Write out the data below word for word, keeping every line unchanged.

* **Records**
◇ ◇ ◇ ◇ ◇
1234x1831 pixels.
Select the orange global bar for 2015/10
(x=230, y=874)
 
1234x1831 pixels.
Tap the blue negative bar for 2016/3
◇ ◇ ◇ ◇ ◇
* **RESULT OF THE EXERCISE**
1234x1831 pixels.
Select the orange global bar for 2015/10
(x=230, y=874)
 
1234x1831 pixels.
Tap the blue negative bar for 2016/3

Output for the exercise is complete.